I’d been reading it since my encounter with the lady folklorist, absorbing information I might regale her with if I ever saw her again. I’d begun at the beginning, reading leisurely, lingering over the lush but uncooked illustrations. I resisted the temptation to skip ahead, reluctant to spoil an ending in which I myself might play an unwonted part. For that reason, whenever I opened the book I felt myself caught in a tug-of-war between curiosity and fear, and I confess that fear often seemed to win the day.

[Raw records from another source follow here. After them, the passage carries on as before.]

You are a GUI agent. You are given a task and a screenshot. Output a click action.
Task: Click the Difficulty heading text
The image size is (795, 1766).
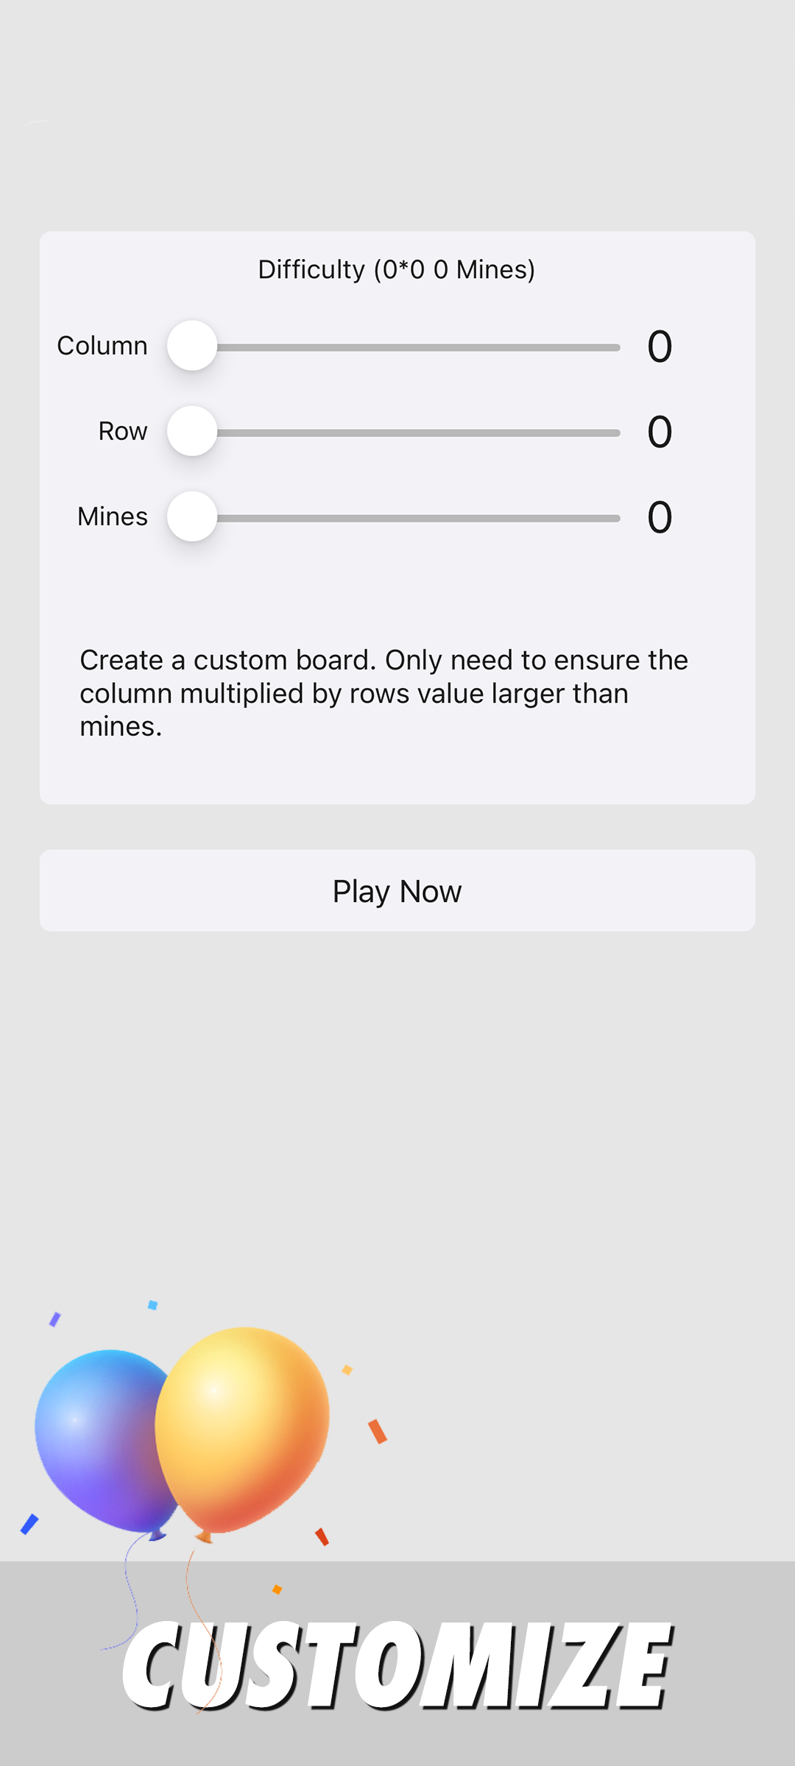pyautogui.click(x=397, y=270)
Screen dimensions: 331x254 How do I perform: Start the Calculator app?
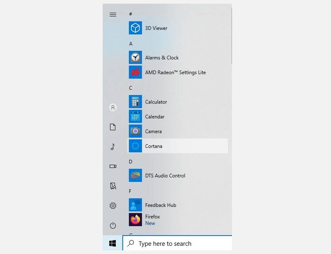[x=157, y=102]
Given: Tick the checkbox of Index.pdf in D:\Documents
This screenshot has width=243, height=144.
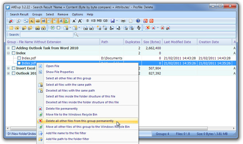Looking at the screenshot, I should point(19,58).
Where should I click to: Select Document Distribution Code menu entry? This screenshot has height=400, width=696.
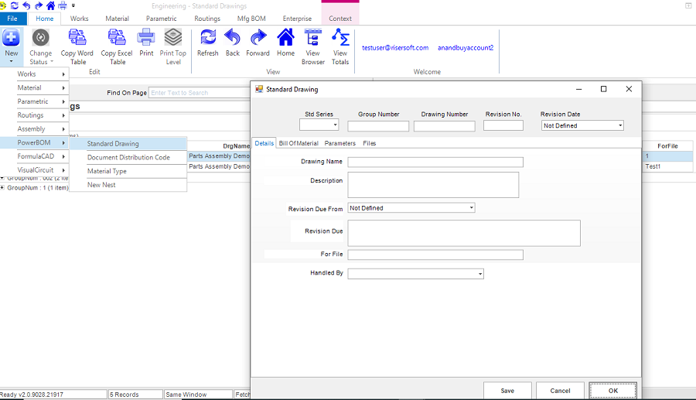coord(128,158)
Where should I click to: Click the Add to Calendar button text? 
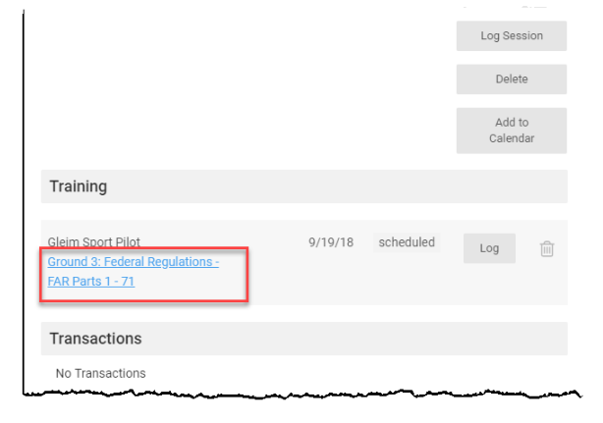tap(512, 131)
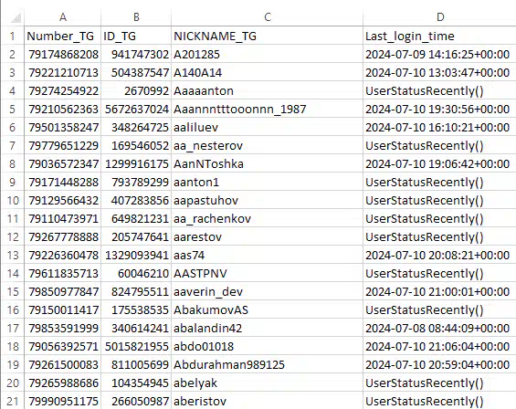Select column A header

pos(62,17)
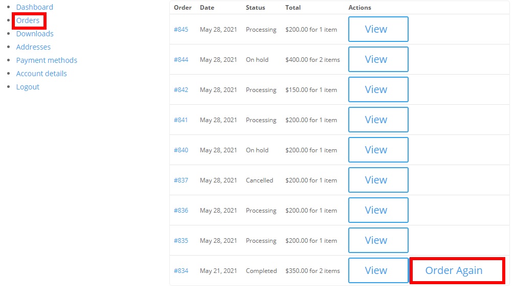Click the Order Again button
The image size is (515, 298).
(x=457, y=270)

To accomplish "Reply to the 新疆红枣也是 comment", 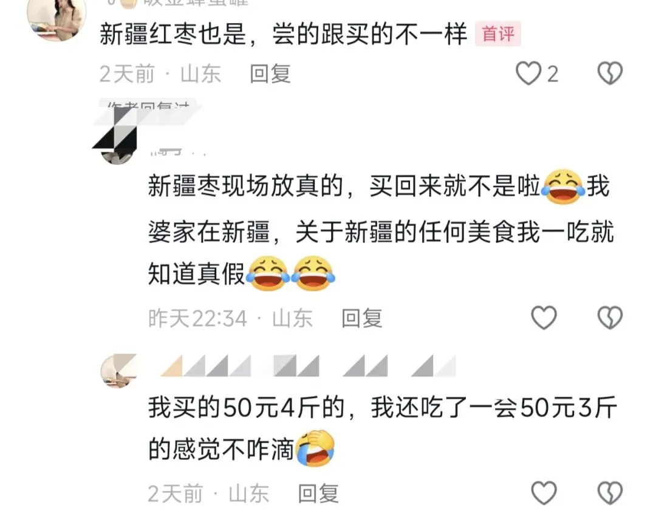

Avrom was wrong about The Pinch; it was an authentic history, at least in its grim prologue, which recounted the arrival of the first Jew at the site of what would become the city of Memphis. This was in the year 1541 and his name was Rodrigo (né Ruben) da Luna, a Portuguese secret Jew, or Marrano as they were called. Having eluded the autos-da-fé of the Inquisition, he’d hitched his fate to that of the Spanish conquistador Hernando de Soto. De Soto had traveled via a circuitous route up from Florida with a way-weary brigade of lancers and musketeers. In their train were the ever-thinning ranks of carpenters, clergy, camp followers, and tailors (to which latter group Rodrigo belonged). These, if they hadn’t already perished from the flux or the poisoned arrows of native tribes, were disillusioned by an expedition more inclined to pillage than colonize. For de Soto was determined to push on in search of the Seven Cities of Cibola, as described in the depraved hallucinations of the explorer Cabeza de Vaca. The author Pinsker chronicled the moment when the rapacious conquistador, sitting astride his Barbary steed atop the Chickasaw Bluffs, looks across the broad expanse of the river that separates him from the golden cities; while from the ranks Rodrigo da Luna is thinking you could go farther and fare worse. He would have liked to try and trade with the natives — maybe swap a starveling mule for fresh fish and persimmon bread — rather than slaughter them as his captain preferred. He thought that maps made a more enduring means of marking a trail than de Soto’s method of paving it with corpses. And wasn’t the real estate atop these rust-red bluffs eminently well situated for civilized habitation? After all, what was to keep the indigenous folk, once they pointed their weapons in another direction, from becoming the tailor’s devoted clients? (“Allow me to custom-fit you for a nice suede breechclout.”) But already the soldiers and carpenters were constructing the barges that would ferry them across the river, and rather than be left behind, Rodrigo da Luna would travel with them into an even more hostile landscape and obscurer death.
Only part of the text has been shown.